EXERCISE DESCRIPTION -> Recast the portion of the listing that begins with the line containing "Identify the location of y-tick-label: -8." and continues through the line containing "quadrant-value: 49.3 is" as a Markdown table with the columns Row and Line, numbering each row and omitting blank lines.

*****

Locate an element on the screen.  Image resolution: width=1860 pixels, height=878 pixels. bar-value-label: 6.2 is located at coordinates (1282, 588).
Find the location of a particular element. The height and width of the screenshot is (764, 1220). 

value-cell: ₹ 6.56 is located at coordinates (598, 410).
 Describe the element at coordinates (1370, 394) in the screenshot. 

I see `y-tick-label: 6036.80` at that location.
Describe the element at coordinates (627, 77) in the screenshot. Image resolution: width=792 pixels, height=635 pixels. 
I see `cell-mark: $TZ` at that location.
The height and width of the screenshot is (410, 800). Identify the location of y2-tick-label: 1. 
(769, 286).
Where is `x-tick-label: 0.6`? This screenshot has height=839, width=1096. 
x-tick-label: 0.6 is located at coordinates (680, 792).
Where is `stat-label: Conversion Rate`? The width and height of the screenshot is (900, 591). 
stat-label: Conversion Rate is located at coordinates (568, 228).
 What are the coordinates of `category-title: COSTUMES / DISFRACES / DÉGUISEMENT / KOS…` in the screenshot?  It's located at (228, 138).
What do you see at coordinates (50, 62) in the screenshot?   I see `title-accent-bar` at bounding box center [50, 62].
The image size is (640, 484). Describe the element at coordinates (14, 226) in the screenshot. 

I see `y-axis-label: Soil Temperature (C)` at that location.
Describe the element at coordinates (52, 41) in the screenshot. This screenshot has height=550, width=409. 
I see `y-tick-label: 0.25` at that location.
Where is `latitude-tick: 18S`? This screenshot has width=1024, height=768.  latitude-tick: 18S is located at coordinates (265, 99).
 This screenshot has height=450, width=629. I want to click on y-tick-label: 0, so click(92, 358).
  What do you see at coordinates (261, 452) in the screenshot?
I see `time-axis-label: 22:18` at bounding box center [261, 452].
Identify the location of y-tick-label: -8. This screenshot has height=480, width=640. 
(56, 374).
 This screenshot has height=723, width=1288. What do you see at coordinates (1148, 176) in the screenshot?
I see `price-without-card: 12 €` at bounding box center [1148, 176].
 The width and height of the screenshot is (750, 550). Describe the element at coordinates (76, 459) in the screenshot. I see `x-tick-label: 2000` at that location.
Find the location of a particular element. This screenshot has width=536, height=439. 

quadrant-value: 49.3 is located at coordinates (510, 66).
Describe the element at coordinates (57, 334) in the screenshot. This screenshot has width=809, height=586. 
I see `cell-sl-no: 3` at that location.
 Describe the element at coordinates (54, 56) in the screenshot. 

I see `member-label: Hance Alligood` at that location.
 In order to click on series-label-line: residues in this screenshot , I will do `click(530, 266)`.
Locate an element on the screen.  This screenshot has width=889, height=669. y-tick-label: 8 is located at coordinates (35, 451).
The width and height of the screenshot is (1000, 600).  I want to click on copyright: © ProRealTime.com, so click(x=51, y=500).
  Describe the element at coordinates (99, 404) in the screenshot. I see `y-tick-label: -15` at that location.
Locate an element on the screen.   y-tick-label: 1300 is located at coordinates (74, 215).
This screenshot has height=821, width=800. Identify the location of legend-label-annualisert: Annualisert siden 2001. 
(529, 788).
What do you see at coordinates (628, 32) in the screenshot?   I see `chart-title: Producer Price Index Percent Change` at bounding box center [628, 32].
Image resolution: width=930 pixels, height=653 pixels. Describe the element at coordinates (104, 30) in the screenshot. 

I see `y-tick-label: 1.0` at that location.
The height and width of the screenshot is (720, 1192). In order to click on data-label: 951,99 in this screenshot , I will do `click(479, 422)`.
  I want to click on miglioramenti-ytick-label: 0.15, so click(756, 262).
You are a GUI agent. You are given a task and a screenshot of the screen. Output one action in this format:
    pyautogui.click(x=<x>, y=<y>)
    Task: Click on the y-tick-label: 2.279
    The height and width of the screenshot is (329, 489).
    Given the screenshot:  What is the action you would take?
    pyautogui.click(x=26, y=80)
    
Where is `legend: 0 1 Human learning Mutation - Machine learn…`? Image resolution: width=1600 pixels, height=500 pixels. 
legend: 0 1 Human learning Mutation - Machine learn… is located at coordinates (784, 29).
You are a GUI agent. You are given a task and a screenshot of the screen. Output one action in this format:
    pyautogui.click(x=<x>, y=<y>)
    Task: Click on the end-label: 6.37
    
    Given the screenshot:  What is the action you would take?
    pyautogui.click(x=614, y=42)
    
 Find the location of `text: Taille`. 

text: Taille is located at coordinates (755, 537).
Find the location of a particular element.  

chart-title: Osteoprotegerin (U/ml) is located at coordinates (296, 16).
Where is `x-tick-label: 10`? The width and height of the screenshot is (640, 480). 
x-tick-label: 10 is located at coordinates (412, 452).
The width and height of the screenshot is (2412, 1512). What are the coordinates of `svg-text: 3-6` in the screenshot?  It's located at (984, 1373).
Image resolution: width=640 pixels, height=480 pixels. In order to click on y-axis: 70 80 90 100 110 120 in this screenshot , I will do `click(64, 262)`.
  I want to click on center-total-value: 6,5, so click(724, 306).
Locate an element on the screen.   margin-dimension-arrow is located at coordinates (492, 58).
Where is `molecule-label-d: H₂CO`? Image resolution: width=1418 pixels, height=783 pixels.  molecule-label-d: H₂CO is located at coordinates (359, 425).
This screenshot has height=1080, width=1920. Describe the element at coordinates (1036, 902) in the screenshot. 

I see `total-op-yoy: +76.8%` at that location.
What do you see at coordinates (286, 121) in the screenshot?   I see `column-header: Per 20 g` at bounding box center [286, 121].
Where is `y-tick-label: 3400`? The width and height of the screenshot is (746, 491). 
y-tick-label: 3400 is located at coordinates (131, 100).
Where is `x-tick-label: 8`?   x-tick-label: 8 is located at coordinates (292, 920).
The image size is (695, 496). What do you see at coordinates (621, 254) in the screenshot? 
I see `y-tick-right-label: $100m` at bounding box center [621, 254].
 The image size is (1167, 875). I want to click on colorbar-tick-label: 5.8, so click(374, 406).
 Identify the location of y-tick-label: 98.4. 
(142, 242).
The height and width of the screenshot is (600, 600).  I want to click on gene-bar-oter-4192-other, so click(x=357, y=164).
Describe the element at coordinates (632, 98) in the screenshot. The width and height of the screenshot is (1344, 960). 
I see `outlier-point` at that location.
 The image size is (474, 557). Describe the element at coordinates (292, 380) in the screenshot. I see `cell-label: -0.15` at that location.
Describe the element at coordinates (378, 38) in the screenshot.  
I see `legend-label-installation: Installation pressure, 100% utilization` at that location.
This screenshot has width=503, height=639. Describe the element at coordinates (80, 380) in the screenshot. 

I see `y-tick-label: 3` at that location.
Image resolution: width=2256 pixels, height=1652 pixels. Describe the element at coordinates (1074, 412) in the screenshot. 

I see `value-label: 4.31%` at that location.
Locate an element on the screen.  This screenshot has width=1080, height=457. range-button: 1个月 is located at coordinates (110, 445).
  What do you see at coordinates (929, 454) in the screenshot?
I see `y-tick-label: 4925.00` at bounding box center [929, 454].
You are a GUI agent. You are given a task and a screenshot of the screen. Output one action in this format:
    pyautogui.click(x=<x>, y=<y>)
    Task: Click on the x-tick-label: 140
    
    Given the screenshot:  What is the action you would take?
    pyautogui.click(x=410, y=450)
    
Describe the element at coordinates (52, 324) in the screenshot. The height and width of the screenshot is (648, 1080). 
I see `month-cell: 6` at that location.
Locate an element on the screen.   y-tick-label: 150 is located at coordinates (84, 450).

*****

YOUR SOLUTION ->
| Row | Line |
|---|---|
| 1 | Identify the location of y-tick-label: -8. This screenshot has height=480, width=640.  |
| 2 | (56, 374). |
| 3 |  This screenshot has height=723, width=1288. What do you see at coordinates (1148, 176) in the screenshot? |
| 4 | I see `price-without-card: 12 €` at bounding box center [1148, 176]. |
| 5 |  The width and height of the screenshot is (750, 550). Describe the element at coordinates (76, 459) in the screenshot. I see `x-tick-label: 2000` at that location. |
| 6 | Find the location of a particular element. This screenshot has width=536, height=439.  |
| 7 | quadrant-value: 49.3 is located at coordinates (510, 66). |